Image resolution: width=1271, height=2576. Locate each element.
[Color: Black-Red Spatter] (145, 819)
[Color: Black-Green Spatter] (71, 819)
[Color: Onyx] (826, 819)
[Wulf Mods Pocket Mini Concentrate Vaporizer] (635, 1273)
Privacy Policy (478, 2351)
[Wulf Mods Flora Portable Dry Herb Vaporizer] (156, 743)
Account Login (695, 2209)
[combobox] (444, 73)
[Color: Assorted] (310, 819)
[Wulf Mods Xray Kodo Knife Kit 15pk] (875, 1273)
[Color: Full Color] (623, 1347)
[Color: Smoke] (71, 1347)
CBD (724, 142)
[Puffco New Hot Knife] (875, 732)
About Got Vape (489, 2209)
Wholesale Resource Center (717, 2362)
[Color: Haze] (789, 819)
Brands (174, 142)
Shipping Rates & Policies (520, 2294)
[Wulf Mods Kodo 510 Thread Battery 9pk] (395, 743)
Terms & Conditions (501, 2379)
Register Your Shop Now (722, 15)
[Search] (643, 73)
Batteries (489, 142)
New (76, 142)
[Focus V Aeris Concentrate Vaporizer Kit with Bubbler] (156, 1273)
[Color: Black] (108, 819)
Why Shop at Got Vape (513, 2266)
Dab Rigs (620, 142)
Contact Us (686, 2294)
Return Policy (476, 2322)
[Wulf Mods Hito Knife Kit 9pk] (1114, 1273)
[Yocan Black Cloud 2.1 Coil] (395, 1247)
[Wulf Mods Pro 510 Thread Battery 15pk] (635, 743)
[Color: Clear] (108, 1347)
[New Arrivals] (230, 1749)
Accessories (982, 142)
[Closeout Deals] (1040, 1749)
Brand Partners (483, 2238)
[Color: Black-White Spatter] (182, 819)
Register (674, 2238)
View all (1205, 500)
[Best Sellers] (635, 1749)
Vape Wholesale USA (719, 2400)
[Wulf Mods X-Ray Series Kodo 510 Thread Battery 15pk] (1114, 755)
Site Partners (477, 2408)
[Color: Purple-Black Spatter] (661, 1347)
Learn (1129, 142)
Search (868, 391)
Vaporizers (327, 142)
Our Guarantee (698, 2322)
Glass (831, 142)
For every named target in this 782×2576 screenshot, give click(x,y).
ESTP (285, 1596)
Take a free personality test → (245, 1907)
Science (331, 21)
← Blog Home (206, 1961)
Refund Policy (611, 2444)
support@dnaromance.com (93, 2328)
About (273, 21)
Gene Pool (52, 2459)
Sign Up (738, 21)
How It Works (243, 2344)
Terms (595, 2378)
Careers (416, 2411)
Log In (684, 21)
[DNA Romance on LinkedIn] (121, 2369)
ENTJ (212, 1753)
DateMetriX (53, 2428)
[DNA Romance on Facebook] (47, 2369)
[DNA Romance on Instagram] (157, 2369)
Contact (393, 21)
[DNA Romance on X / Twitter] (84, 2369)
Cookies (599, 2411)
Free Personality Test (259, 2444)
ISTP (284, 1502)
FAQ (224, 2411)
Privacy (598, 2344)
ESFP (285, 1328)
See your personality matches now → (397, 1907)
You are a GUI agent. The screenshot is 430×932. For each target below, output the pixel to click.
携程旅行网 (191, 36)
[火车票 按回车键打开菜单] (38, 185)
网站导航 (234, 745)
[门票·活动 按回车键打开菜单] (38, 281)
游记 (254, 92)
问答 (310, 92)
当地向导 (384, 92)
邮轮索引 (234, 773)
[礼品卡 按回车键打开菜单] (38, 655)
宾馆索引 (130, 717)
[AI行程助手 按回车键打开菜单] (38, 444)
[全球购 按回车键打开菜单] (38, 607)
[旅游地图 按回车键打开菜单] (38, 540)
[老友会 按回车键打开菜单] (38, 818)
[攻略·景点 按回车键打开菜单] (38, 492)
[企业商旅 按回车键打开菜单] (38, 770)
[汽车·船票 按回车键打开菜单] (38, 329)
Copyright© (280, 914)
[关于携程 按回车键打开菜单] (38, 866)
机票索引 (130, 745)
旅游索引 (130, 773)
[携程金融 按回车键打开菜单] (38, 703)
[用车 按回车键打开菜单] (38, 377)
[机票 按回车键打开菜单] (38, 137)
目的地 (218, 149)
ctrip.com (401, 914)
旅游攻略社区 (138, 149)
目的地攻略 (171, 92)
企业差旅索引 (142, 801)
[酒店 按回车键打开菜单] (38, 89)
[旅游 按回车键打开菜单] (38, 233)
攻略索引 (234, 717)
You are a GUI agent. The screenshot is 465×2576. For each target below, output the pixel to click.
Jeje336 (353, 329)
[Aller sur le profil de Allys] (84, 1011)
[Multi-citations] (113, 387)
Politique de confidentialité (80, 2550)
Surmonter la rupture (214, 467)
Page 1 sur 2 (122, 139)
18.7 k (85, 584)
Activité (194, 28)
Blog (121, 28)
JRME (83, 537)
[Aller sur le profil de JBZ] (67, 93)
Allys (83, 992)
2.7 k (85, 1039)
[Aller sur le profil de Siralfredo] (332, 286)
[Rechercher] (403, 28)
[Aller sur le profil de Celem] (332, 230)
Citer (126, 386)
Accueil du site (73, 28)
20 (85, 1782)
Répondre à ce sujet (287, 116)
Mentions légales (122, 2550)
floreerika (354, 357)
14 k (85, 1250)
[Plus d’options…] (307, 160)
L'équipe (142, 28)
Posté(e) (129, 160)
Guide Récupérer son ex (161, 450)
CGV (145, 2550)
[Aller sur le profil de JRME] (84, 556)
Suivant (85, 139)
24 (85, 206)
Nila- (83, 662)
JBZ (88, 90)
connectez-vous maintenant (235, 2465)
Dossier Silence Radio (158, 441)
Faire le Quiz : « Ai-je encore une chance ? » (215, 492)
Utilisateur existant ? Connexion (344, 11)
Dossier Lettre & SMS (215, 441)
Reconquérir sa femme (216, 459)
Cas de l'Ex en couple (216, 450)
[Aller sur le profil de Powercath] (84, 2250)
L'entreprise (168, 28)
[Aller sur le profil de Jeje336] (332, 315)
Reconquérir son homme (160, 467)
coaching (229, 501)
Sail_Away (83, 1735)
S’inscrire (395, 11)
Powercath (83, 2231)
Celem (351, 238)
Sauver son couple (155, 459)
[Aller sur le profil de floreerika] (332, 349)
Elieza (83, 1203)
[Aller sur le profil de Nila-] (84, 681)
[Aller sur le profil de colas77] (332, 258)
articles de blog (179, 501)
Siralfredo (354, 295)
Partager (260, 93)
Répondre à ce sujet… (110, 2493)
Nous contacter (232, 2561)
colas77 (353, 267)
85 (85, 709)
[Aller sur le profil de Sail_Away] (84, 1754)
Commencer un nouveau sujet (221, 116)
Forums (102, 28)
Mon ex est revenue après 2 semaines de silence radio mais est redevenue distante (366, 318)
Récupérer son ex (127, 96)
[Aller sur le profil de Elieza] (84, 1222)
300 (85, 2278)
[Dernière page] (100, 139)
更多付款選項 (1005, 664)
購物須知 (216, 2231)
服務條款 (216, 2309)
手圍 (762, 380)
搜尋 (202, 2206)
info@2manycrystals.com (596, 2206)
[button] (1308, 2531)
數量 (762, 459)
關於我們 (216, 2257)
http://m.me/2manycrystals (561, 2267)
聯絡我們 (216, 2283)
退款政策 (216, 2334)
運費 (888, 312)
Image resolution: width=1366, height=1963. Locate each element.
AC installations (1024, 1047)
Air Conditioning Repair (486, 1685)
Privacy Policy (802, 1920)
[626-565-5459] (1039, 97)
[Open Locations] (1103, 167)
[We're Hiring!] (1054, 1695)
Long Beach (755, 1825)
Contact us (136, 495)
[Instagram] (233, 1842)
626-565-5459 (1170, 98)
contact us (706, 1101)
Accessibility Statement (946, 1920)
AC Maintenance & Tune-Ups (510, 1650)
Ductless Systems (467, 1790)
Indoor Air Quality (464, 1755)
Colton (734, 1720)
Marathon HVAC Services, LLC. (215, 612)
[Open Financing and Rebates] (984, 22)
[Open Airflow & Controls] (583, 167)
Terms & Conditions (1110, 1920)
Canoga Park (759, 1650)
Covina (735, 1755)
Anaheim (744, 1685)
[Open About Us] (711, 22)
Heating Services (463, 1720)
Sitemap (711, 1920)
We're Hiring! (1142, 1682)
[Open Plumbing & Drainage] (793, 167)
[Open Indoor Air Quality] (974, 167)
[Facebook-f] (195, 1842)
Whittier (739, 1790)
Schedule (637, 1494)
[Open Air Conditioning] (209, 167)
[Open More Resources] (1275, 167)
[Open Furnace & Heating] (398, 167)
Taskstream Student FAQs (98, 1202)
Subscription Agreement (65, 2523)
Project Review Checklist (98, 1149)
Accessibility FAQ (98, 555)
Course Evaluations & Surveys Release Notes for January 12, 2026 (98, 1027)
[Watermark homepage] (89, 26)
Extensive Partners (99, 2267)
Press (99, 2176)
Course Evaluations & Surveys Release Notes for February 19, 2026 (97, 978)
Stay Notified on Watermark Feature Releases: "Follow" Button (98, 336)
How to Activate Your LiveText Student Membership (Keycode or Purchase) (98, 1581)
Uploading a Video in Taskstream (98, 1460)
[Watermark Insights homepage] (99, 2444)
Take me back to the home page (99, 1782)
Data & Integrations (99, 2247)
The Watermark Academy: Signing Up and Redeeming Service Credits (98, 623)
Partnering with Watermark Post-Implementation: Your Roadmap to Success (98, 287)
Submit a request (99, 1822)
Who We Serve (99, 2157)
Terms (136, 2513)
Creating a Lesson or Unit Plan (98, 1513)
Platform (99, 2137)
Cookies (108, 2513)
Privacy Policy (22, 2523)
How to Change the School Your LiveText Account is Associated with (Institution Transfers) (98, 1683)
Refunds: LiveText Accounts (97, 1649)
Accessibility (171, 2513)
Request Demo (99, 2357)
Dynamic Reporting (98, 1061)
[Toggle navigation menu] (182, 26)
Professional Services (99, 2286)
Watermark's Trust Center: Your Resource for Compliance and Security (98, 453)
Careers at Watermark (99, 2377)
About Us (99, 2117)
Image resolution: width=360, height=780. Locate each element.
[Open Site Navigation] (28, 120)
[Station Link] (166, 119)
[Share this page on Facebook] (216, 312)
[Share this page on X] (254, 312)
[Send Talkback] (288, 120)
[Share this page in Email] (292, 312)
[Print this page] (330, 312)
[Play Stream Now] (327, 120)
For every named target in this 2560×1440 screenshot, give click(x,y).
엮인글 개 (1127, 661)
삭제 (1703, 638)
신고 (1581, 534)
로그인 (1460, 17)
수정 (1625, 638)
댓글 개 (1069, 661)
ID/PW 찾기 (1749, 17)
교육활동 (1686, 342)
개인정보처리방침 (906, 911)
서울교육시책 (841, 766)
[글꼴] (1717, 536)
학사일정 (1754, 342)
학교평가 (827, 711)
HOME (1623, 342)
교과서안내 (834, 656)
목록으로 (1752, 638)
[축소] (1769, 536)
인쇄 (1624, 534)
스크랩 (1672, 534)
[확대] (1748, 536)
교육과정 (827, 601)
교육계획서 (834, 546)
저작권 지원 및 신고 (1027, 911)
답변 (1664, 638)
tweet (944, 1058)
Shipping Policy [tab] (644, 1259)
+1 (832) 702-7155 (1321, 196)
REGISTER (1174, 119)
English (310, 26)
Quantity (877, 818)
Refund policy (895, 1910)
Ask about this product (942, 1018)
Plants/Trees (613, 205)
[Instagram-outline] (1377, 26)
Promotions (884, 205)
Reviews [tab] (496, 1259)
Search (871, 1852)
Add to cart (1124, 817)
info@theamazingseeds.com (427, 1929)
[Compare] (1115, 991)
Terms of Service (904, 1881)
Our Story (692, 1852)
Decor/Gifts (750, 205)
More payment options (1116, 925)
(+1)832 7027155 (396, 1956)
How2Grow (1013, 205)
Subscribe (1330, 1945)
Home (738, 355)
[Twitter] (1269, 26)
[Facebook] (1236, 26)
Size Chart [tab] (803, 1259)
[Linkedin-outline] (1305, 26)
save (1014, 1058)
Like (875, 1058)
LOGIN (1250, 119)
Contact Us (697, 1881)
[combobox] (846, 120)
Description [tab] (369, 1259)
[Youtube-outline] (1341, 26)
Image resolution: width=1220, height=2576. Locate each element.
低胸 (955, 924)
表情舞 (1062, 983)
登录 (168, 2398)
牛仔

- Your objective -
All lines of the material that contain the string "Watermark" are to be copied.

- Solution to the exercise -
[Watermark homepage] (89, 26)
Stay Notified on Watermark Feature Releases: "Follow" Button (98, 336)
[Watermark Insights homepage] (99, 2444)
The Watermark Academy: Signing Up and Redeeming Service Credits (98, 623)
Partnering with Watermark Post-Implementation: Your Roadmap to Success (98, 287)
Watermark's Trust Center: Your Resource for Compliance and Security (98, 453)
Careers at Watermark (99, 2377)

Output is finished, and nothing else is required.